Jones D S, McGovern J G, Woolfson A D, Gorman S P
Pharmaceutical Devices Research Group, School of Pharmacy, Queen's University of Belfast, Northern Ireland, UK.
Biomaterials. 1997 Mar;18(6):503-10. doi: 10.1016/s0142-9612(96)00170-6.
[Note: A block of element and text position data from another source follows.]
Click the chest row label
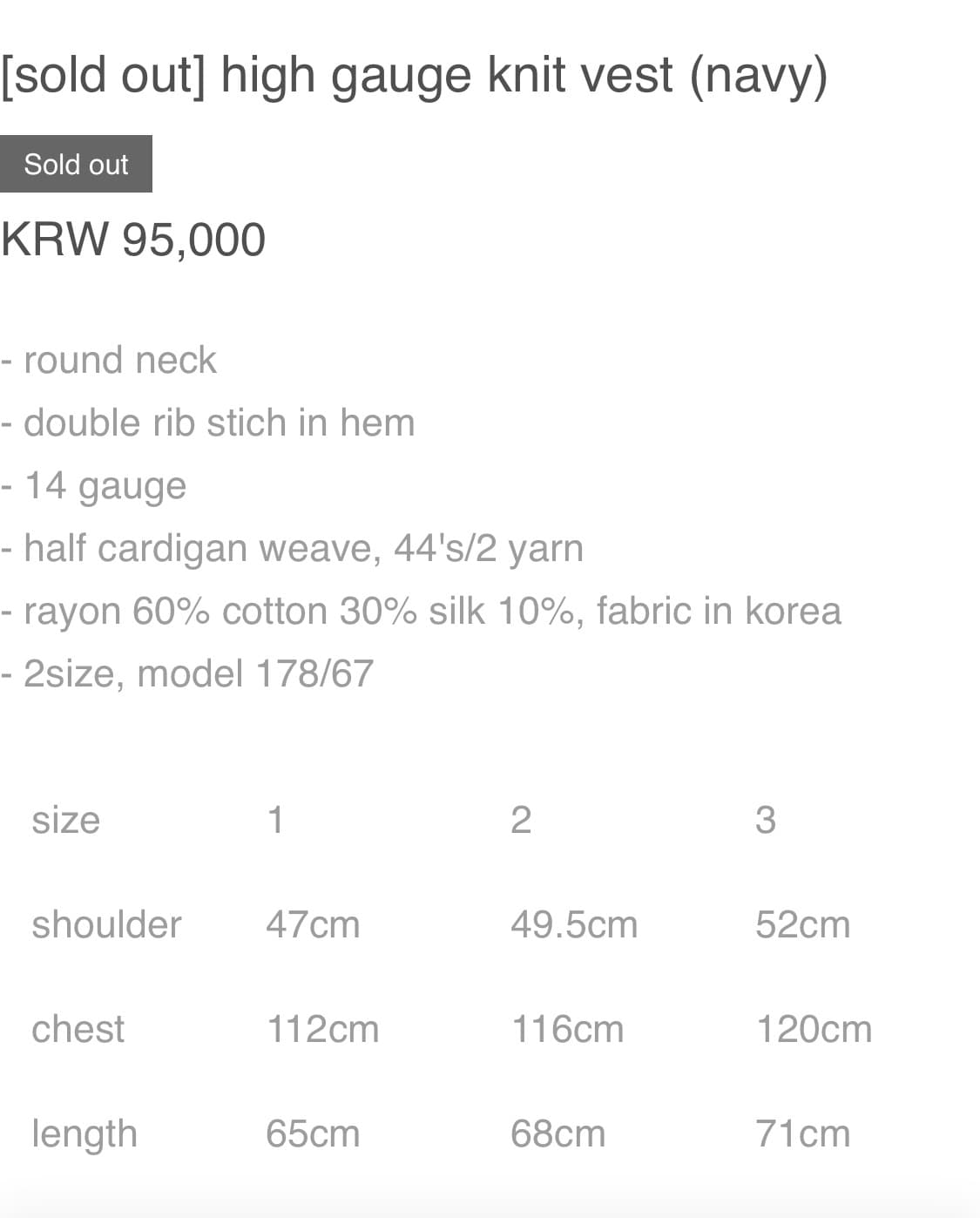Screen dimensions: 980x1218 click(x=78, y=1029)
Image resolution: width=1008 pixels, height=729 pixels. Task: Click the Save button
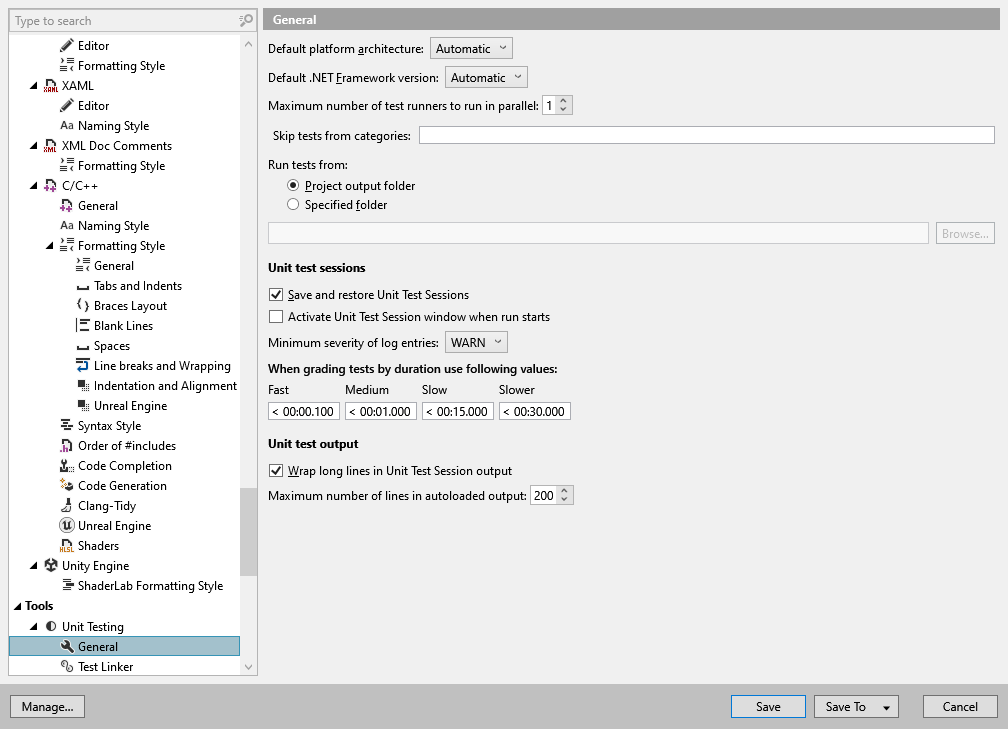768,706
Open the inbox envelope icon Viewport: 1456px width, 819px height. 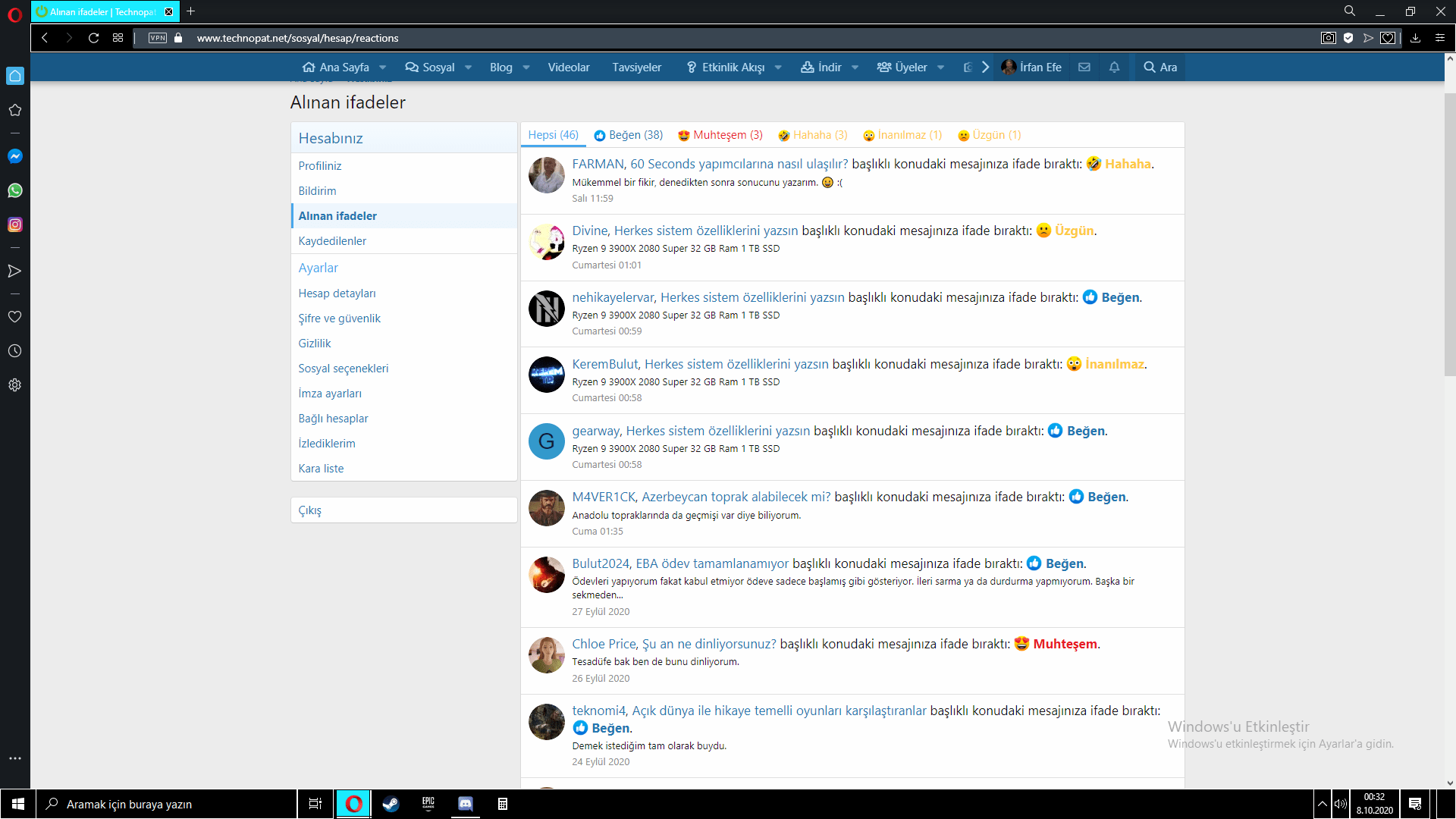1084,67
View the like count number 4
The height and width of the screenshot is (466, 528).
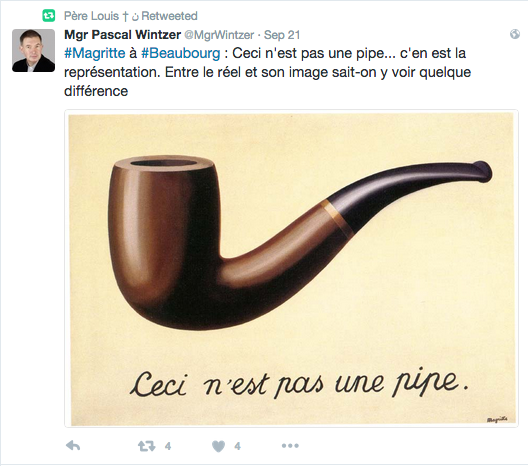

Pneumonia is a major problem in intensive care patients and can be induced by pathogenic bacteria adhering to poly(vinyl chloride) (PVC) endotracheal (ET) tubes. This study examines the influence of surface properties on the adherence of the respiratory isolates Staphylococcus aureus and Pseudomonas aeruginosa to PVC. In particular, the influence of respiratory tract physiological conditions, 5% CO2 and saliva, on adherence was investigated. In general, decreased adherence to PVC was observed when bacteria were grown in CO2. When these CO2-grown bacteria were treated with saliva their adherence to PVC significantly increased; however, their adherence was significantly reduced to saliva-treated PVC. Treatment of both bacterial isolates with saliva decreased their negative zeta potential, a factor which may directly contribute to the observed increased microbial (saliva pretreated) adherence to PVC. Cell surface hydrophobicity (CSH) was evaluated by measuring the initial rates of microbial removal from a buffered aqueous phase, to ensure the absence of electrostatic interactions, to an organic phase (xylene). Under physiological conditions, CSH did not appear to be a dominant factor in biomaterial adherence as the CSH of S. aureus was decreased by saliva treatment but was unchanged for Ps. aeruginosa. Additionally, CSH also differed for the two isolates when grown in CO2, significantly decreasing with S. aureus but remaining unaltered with Ps. aeruginosa. Saliva treatment of PVC also decreased the advancing and receding contact angles of the biomaterial and its surface roughness, which may be a factor in the decreased adherence of saliva-treated bacteria to this surface. Alternative biomaterials or surface modifications appear necessary for the desired improvements in ET tube effectiveness. This study highlights the influence of physiological conditions on biomaterial and bacterial surface characteristics and subsequent interactions. It is imperative that the physiological conditions predominating in the clinical area of biomaterial use be considered when investigating device biocompatibility.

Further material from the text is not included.